The historian of science David Bodanis argues that the outlook of Germany’s Jewish scientists was also shaped by discrimination they had suffered elsewhere. Several of the mathematicians at Göttingen were originally Russian or Polish Jews who viewed the university as a safe harbor from persecution in their home countries. They had a distinctive training, and the contrast between the German, Polish, and Russian styles of mathematics was a great source of ideas.
It is possible, however, that the main effect Fabian Waldinger’s research is detecting is not the expulsion of people who had a different perspective because they had been pushed out of Poland or Russia, or been forced to sidestep discrimination by dabbling in industry—but simply the expulsion of scientists who were outstanding because they had to be. Only the very best would be able to overcome the disadvantage of biased appointment committees. “A fine example is Emmy Noether,” writes Bodanis (personal correspondence, February 2016).
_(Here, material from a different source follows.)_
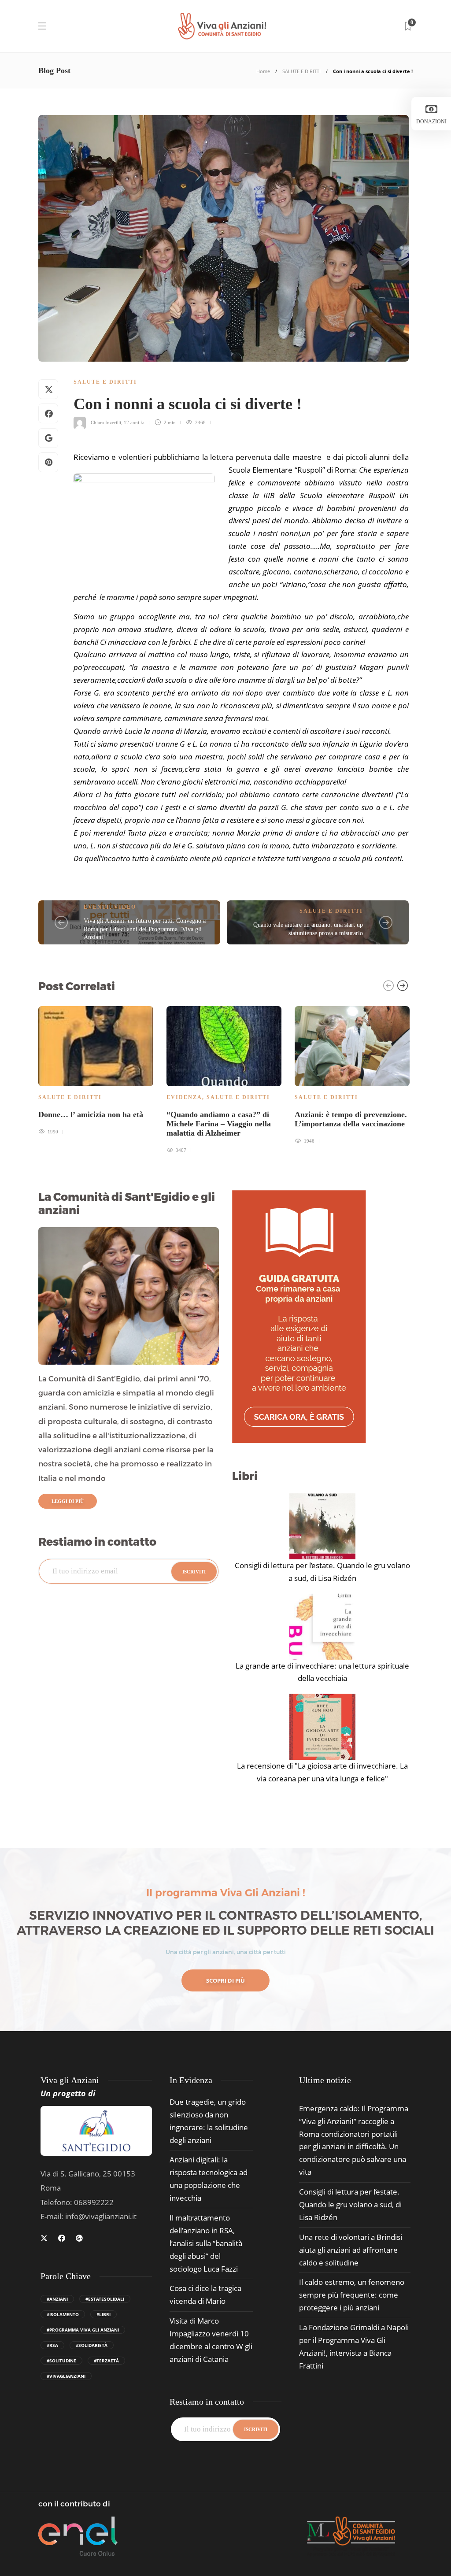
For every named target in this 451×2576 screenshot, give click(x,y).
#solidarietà (91, 2345)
As a Jewish woman, Noether had to overcome a double dose of prejudice. “She really was stupendous . . . being ‘averagely brilliant’ would not have been enough.” Emmy Noether laughed when the first students started coming to class wearing Nazi brown shirts, but she was one of the first of Göttingen’s Jews to lose her job. With the help of Albert Einstein she secured a position at Bryn Mawr College near Philadelphia in 1933.